- **PROBLEM STATEMENT**: Start with the line that holds "Where should I". Please copy it and each remaining line below exactly, leaving pictures out.

(Beginning of LISTED ENTRIES)

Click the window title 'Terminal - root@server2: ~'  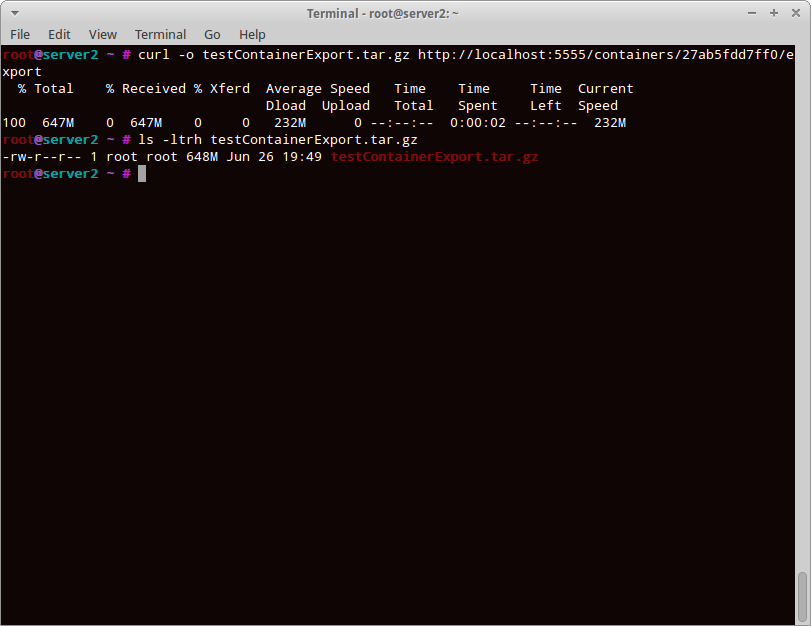(383, 13)
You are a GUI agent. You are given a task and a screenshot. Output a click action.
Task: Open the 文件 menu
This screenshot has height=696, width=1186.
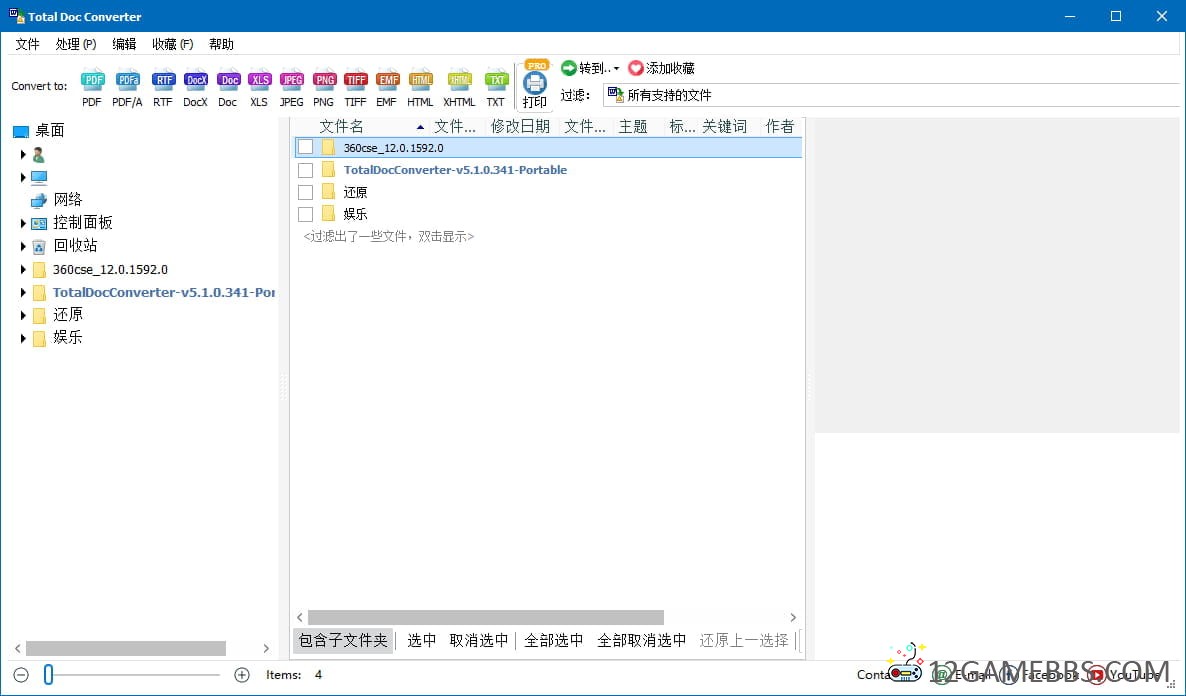(27, 44)
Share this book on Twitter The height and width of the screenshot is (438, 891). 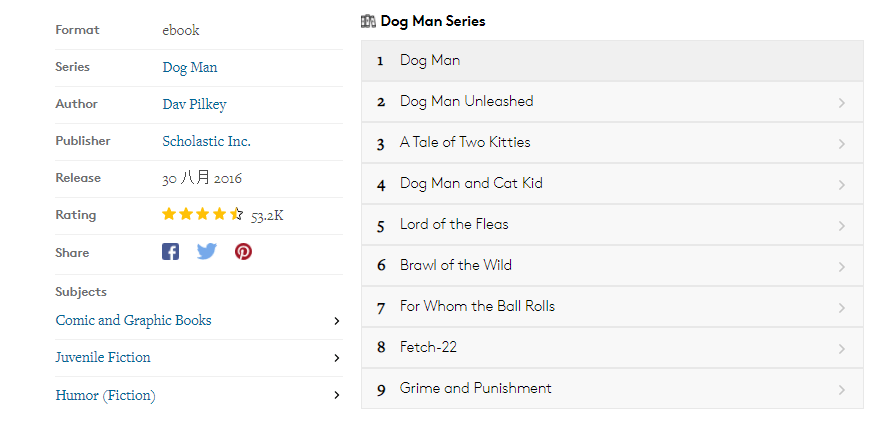pos(207,252)
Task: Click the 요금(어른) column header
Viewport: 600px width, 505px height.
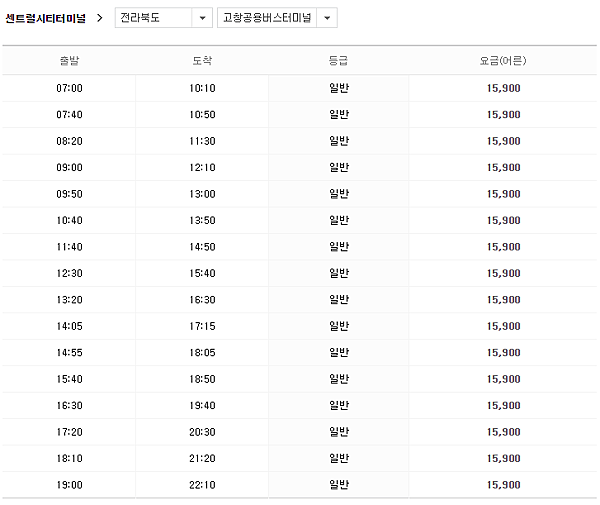Action: (x=503, y=61)
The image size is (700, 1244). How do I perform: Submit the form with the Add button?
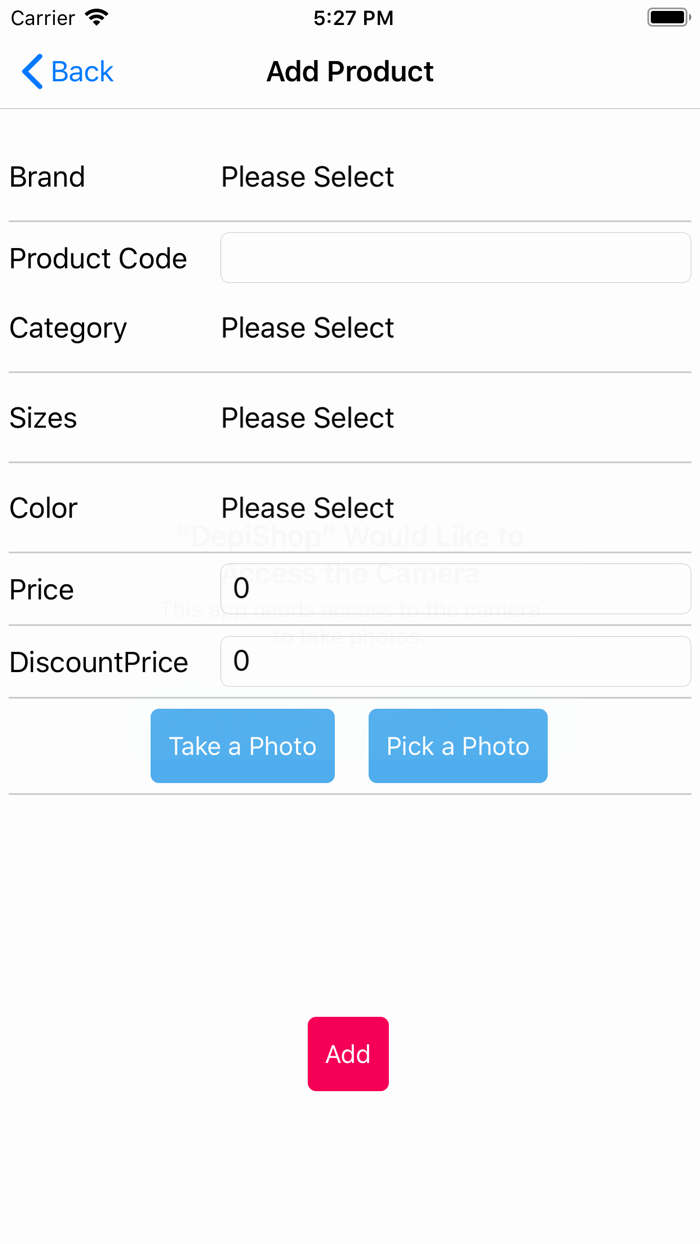(x=348, y=1054)
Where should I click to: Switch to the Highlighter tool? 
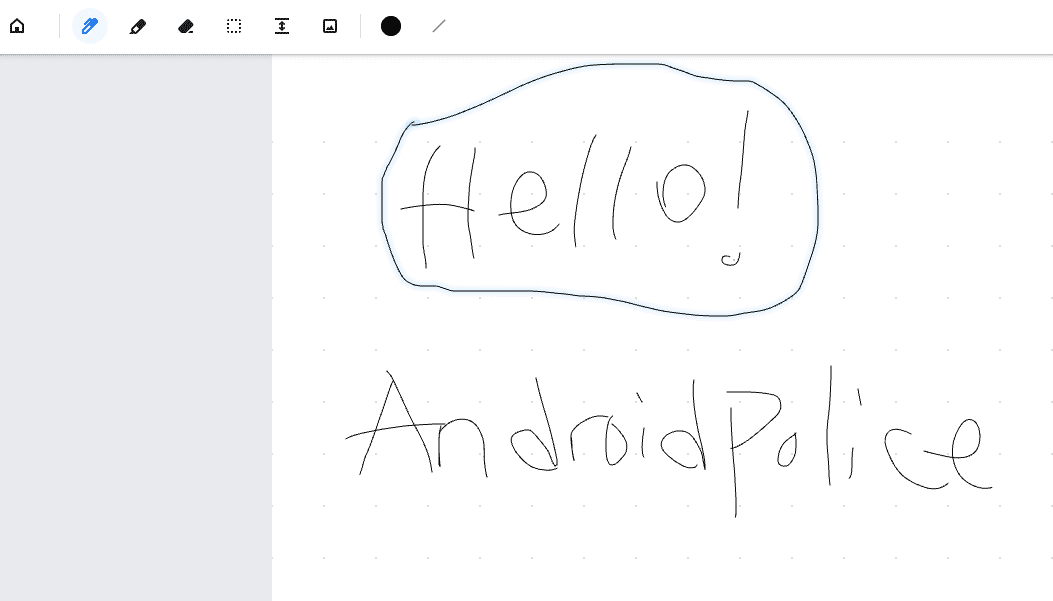point(138,26)
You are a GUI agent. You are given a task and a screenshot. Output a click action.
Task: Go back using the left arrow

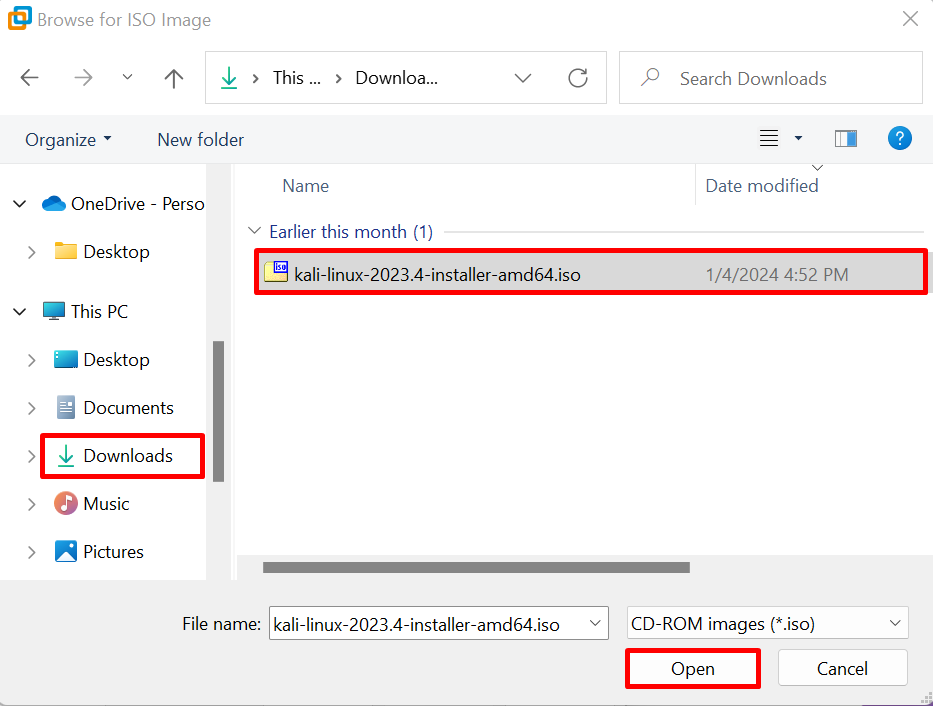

(End of LISTED ENTRIES)

- **ANSWER FOR THIS EXERCISE**:
Where should I click to: Switch to the Highlighter tool? 
point(138,26)
You are a GUI agent. You are given a task and a screenshot. Output a click action.
Task: Go back using the left arrow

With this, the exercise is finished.